Birthweight analyses only included congenitally normal live born singleton infants with a weight measured within 24 h of delivery. Associations between AN, smoking, malaria, alcohol use, ethnic origin, residence, literacy level, income (participant and partner), gravidity, nutritional status, bed net use, height, frequency of antenatal clinic visits, receipt of IPTp, and infant gender with birthweight/LBW as well as anaemia at delivery (Hb <11 g/dL) were assessed. Covariates with P < 0.1 were included in a multivariate logistic regression model (LBW, anaemia) or linear regression (birthweight) as a starting model for a backward stepwise elimination model selection procedure and considered independent risk factors if P < 0.05. Tests for interaction between AN use and gravidity (categorised as primigravida, multigravida), height (categorised as low [<150 cm] and normal height [≥150 cm]), and participant’s ethnic grouping (categorized as highlander parentage and non-highlander parentage) were performed on the bivariate models for LBW and anaemia using the likelihood ratio test.
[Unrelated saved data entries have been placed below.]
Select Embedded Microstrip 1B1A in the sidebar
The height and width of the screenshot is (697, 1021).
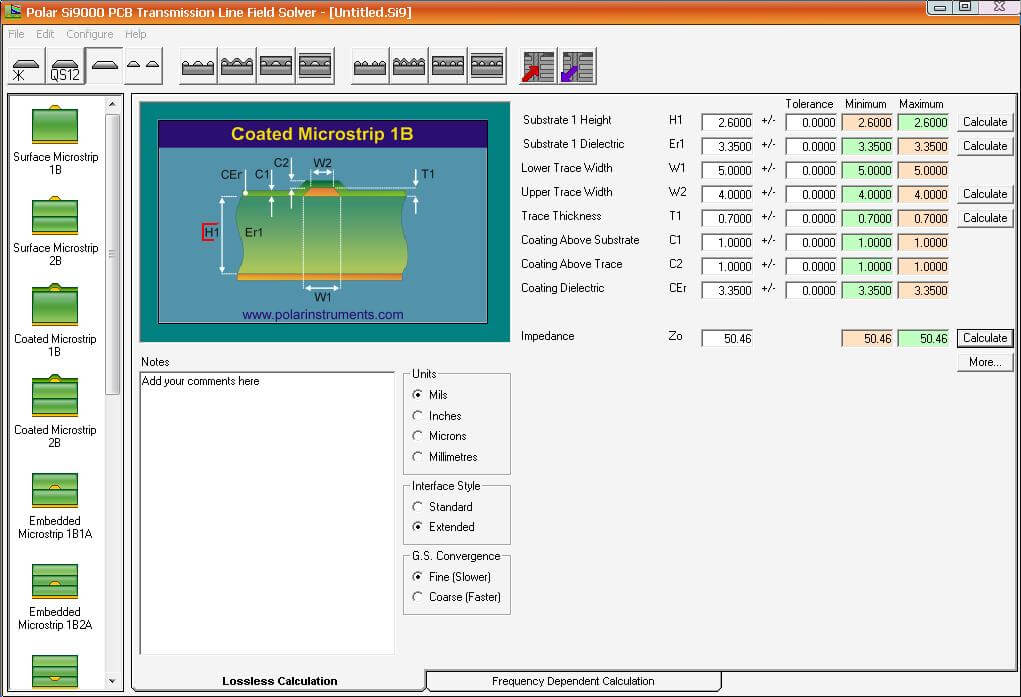(x=55, y=491)
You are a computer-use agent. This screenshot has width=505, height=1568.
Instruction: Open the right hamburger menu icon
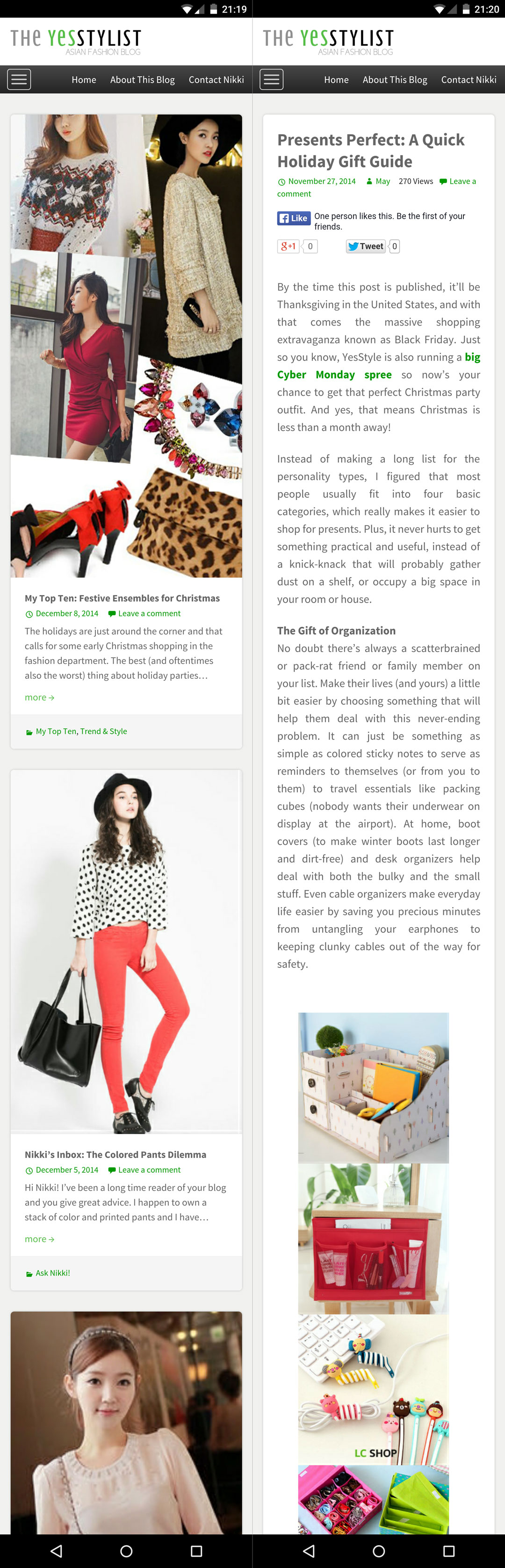[271, 80]
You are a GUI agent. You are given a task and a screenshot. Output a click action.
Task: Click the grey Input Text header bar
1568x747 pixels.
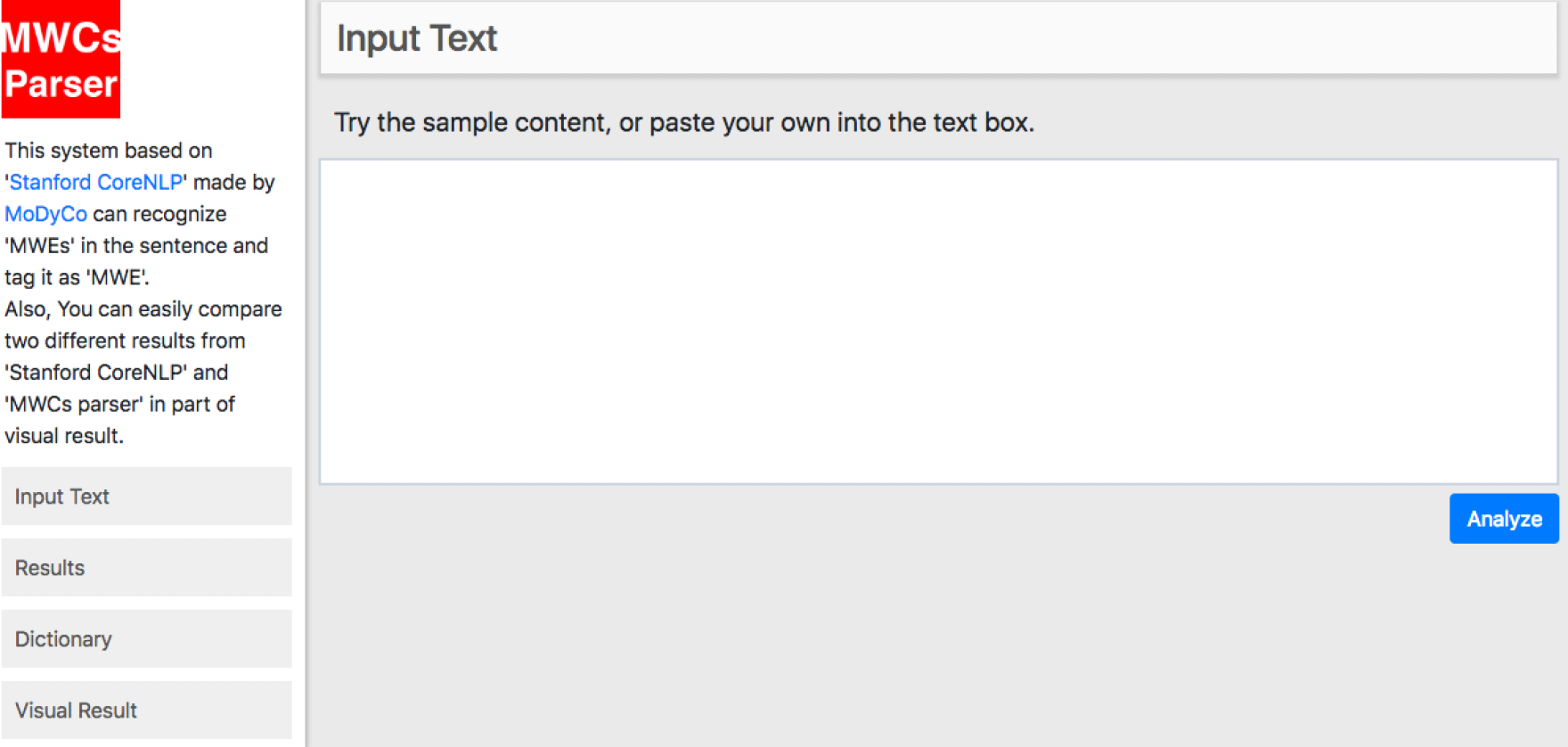(x=938, y=38)
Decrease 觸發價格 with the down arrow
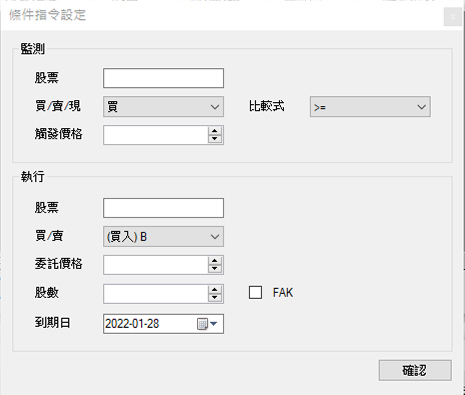Image resolution: width=465 pixels, height=395 pixels. (x=215, y=139)
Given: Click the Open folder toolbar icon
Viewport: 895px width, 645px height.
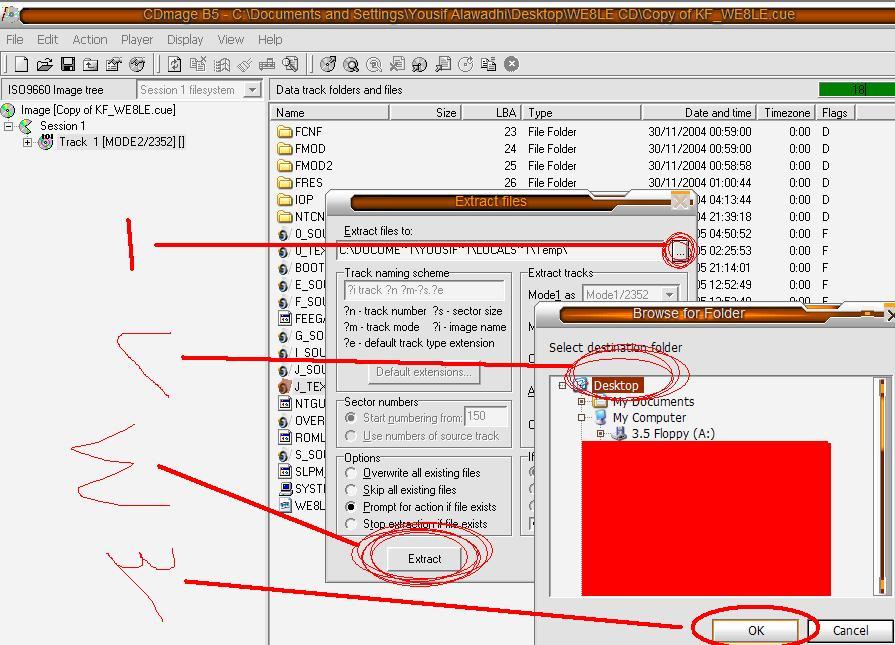Looking at the screenshot, I should (44, 65).
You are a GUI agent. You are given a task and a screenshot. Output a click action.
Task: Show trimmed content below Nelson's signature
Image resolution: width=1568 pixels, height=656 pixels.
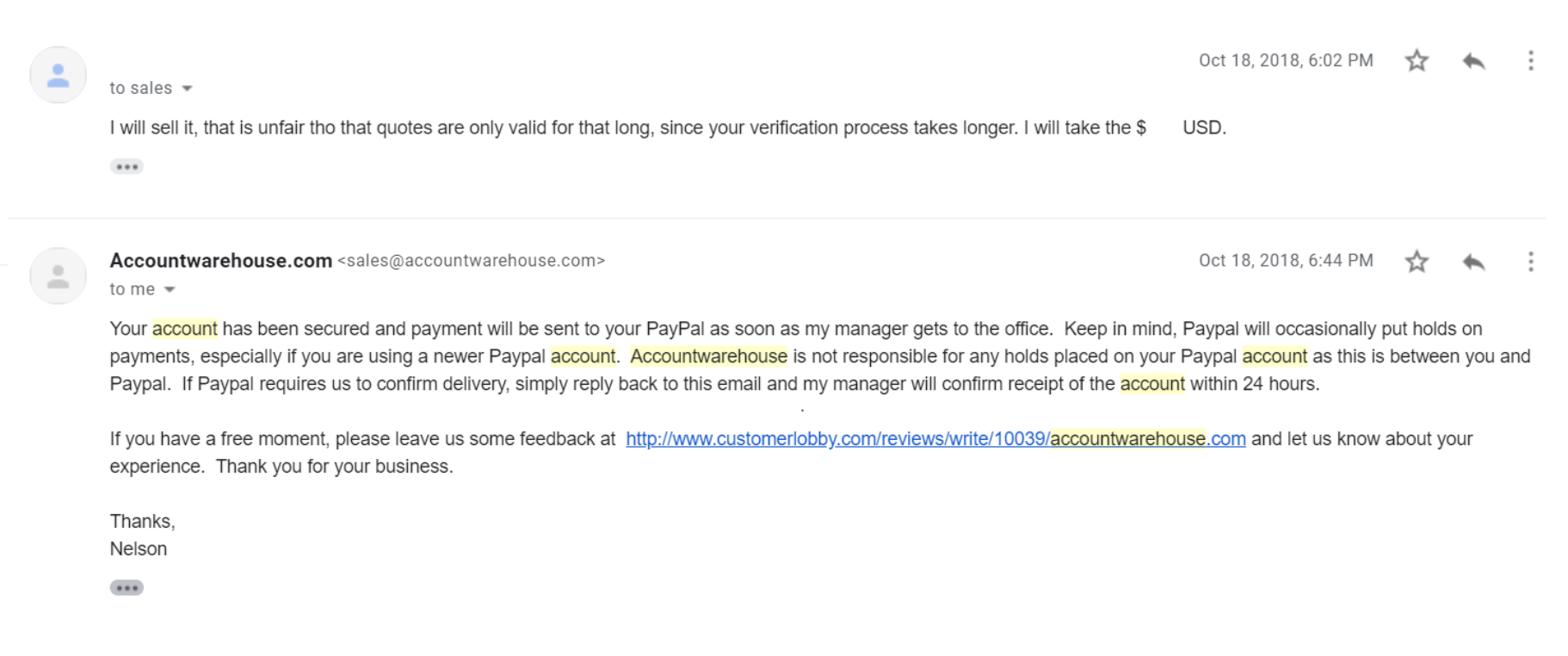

Multivariable analyses were conducted only amongst women with complete data (imputation was not performed). Background characteristics and chewing habits of women lost to follow-up were compared to those included in analyses to assess internal validity. External validity of the cohort is discussed elsewhere [29]. A formal sample size calculation for this study was not performed, as women were co-enrolled in a clinical trial that was powered to evaluate the effect of IPTp with SPAZ on LBW [29].

Ethics

Ethical approval for this research was obtained from the PNG Institute of Medical Research Institutional Review Board (0815), the PNG Medical Research Advisory Council (08.01) and the Melbourne Health Human Research Ethics Committee (2008.162). The original trial was registered with the United States National Institutes of Health Clinical Trials Registry (NCT01136850). All participants provided informed written consent.

Results

A total of 2700 women were enrolled in the study (Fig. 1). Overall, 50.2 % (1354/2697) of women were primigravid, 62.6 % (1685/2691) resided in rural areas, 81.8 % (2107/2577) were anaemic, 89.2 % (2404/2694) were illiterate (defined as no education or less than grade 3) and 55.7 % (1428/2562) pursued an income-generating activity.

Fig. 1.

Fig. 1

Participant flow diagram

The prevalence of AN use was high (83.3 %; 2249/2700), with the largest number of women using 3–5 ANs per day. Baseline characteristics of AN users differed from non-users (Table 1). Tobacco smoking and alcohol use was reported by 18.9 % (511/2700) and 5.0 % (135/2688) of women, respectively, and both were more common among AN users (Table 1). Relatively few women of Highlands origin use AN, and non-users were less commonly anaemic at enrolment compared to users (Table 1). Heavy users (≥6 nuts/day) were less likely to be primigravid compared to light chewers and non-chewers (38.5 % [213/553] vs. 53.1 % [1141/2147], P <0.001) (Table 1).

Table. 1.

Enrolment characteristics of pregnant women and association with areca nut use (n = 2700)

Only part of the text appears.